Thursday, March 25, 2010


Last May, in a great post, LaVerne St. George wrote about "The Successful Writer". One paragraph in that post really captured my attention. It impressed me enough that I printed it out and highlighted the paragraph: "Define Success".

From time to time, that piece of paper surfaces amid the clutter surrounding my writing space. When it does, I pause to ask myself, "How does one define success as a writer?" or, more personally, "Am I a success?"

There's not a simple answer to that question. Writing has not made me rich. Nor has it made me famous. On the other hand, I have published three books. They are on shelves in libraries across the country, some of them in places I’ve never been. Presumably, they are at least occasionally checked out and read by people I’ve never met. Sometimes I hear from someone who’s read one of my books and takes the time to contact me and tell me that they like something about it; maybe they identify with one of the characters. That is an enormously satisfying feeling. Is it SUCCESS? Oh yes! At least on one level it is. But writing is a complex endeavor, with many levels, each with its own slippery slope to ascend.

I wasn’t a child prodigy who composed poetry when I was five or wrote my first play at age seven. I didn’t begin writing until I was well into my adult years. I’ve been an avid reader since I first figured out how to decipher the marks on the page and to know that they told a story. I’ve loved books ever since I can remember, but it took a long time for me to have the courage to write one. I began with the hope (more like a prayer) that I would have the discipline to actually finish it. The feeling of accomplishment that came when I did can only be defined as SUCCESS. I had met a goal I’d set for myself. I felt successful. But the feeling was short-lived. Would anyone except me consider what I’d written a book? Would anyone publish it? Another long process began–more difficult (and much less fun) than the actual writing. But, after some missteps, I achieved that goal. Again, a feeling of SUCCESS. And, again, it was short-lived. It wasn’t enough to have a published book. A book is really only a book when it is being read. With millions of choices out there, how could I let the world know about my book? This is a piece of the puzzle that most writers deal with continuously. We have to tread the thin line between crippling modesty and obnoxious bragging. If we slip onto either side of that line, we turn off potential readers–and undercut our book’s chance for SUCCESS. Another slippery slope to navigate.

And that’s only one book–the first. After finishing your first book, and the numerous edits and polishing to make it the best it can be, you come face to face with the big question, "What’s next?" There’s only one answer to that. You start again. This time, a little more confident that you can actually write a whole book, a little more aware of what it takes to get the book published and with a few loyal readers to help spread the word. It becomes easier, but is never a foregone conclusion. You have to set new goals. This time it’s both easier and more difficult. Easier because of experience gained, more difficult because of expectations–some imposed by others and, even more important, those you impose upon yourself.

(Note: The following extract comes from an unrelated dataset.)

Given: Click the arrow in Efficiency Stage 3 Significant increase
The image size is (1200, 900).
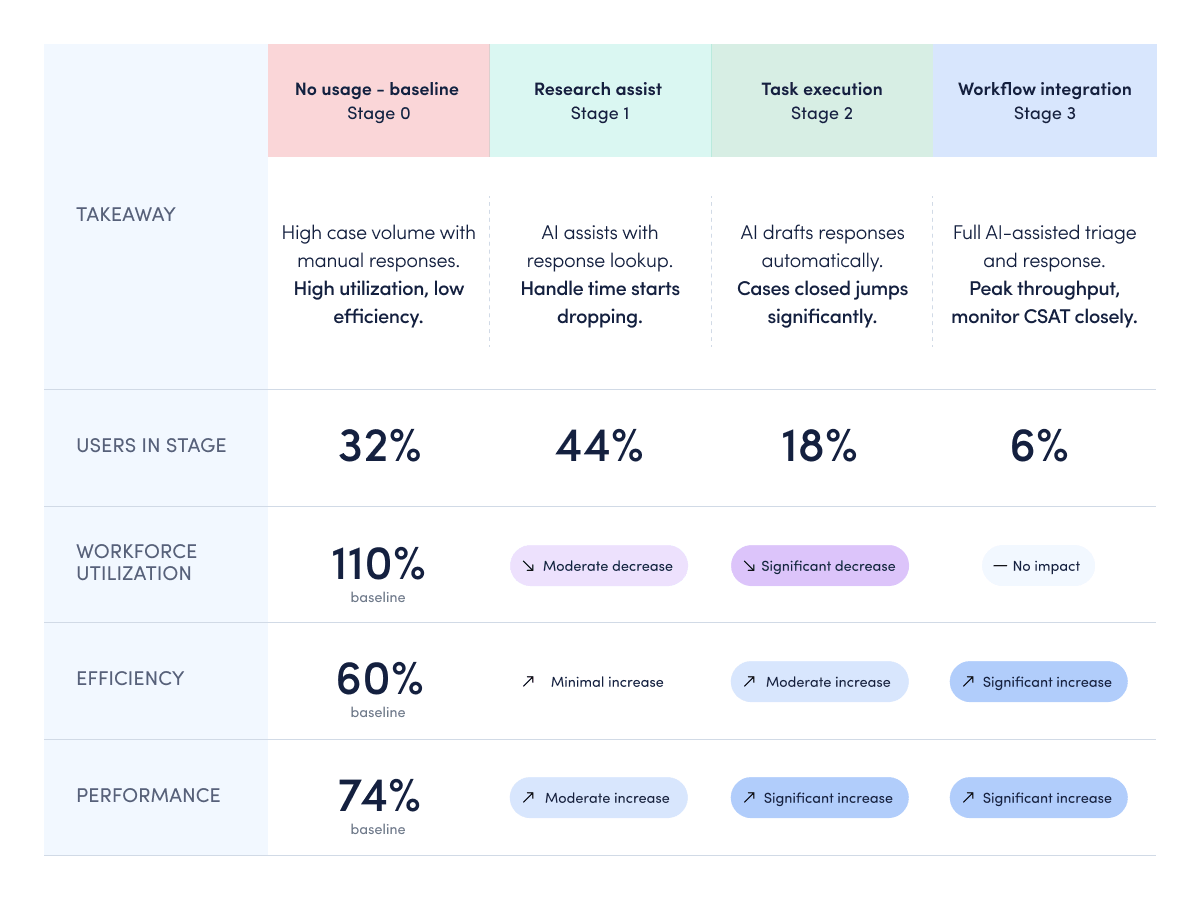Looking at the screenshot, I should pyautogui.click(x=967, y=682).
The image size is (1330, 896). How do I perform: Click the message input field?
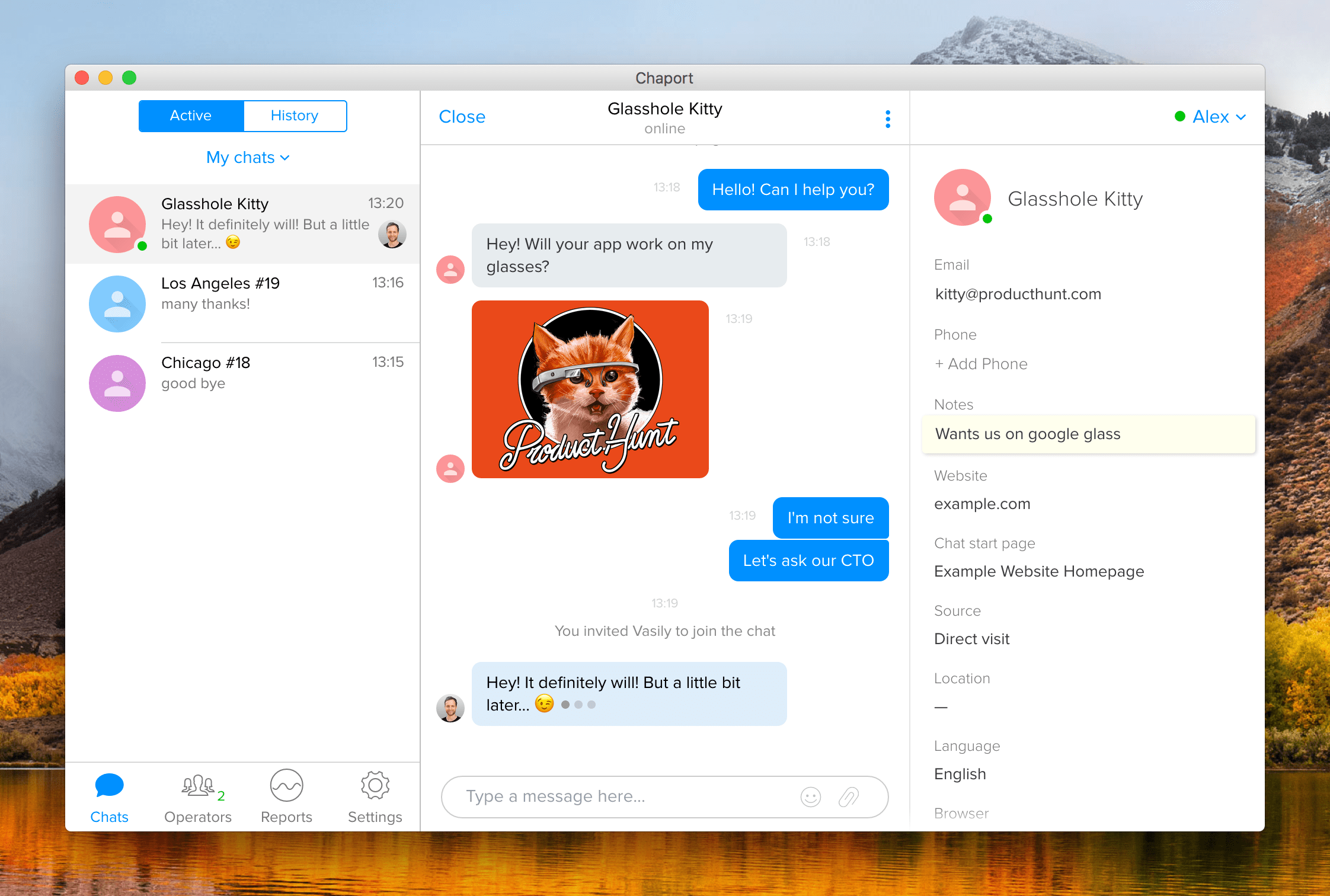622,797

When all is said and done, I’ve come to DEFINE SUCCESS not as reaching a single goal, but as a series of achieved goals, each leading to another, each requiring you to reach higher, work harder, dream bigger.

How about you? How do you define success?


Zelda Benjamin said...

I agree - we thread a very fine line between blatant self promotion and not believing those books in the box were written by me.
I'm still not sure what it means to be successful. Does reaching a goal define success? It does for that goal. So, I guess each little accomplishment is its own success story.

Sandy Cody said...

Zelda, it sounds like we have very similar ideas about success. We're both figuring it out as we go - as, I suspect, most writers.

Thanks for sharing.

LaVerne St. George said...

I am a successful writer, Sandy, in that a bit of my writing has touched you, a reader! I'm honored. So I know that I judge any piece of writing a success if it has touched at least one person--quality, not quantity. Right at this moment in my life, however, I would also count my writing a success if I made regular time to work on my fiction writing. Ha!
I have a feeling that our definitions of success may change over time and with circumstances. How freeing--and disconcerting--that is!

Sandy Cody said...

So true, LaVerne. We also need to remember that our writing touches people in many ways. Writing a sympathy note can be more important than finding the perfect ending to a novel. One of the things I've come to appreciate about this blog is the opportunity it gives us to get to know each other in all our diversity.

Beate Boeker said...

The thing I appreciate most about writing is that it lets me be myself. That is the biggest success. The rest, well, much of it isn't in our hands.

Sandy Cody said...

That is so true, Beate. I find that not only does writing let me be myself, it helps me figure out who I am.

Jane Myers Perrine said...

Someone famous (sorry, I don't remember who) said success is just showing up. I agree--in many ways, we can't predict the outcome. I may have written the best book in the world, but if I don't find a publisher who sells it, I'm still a success.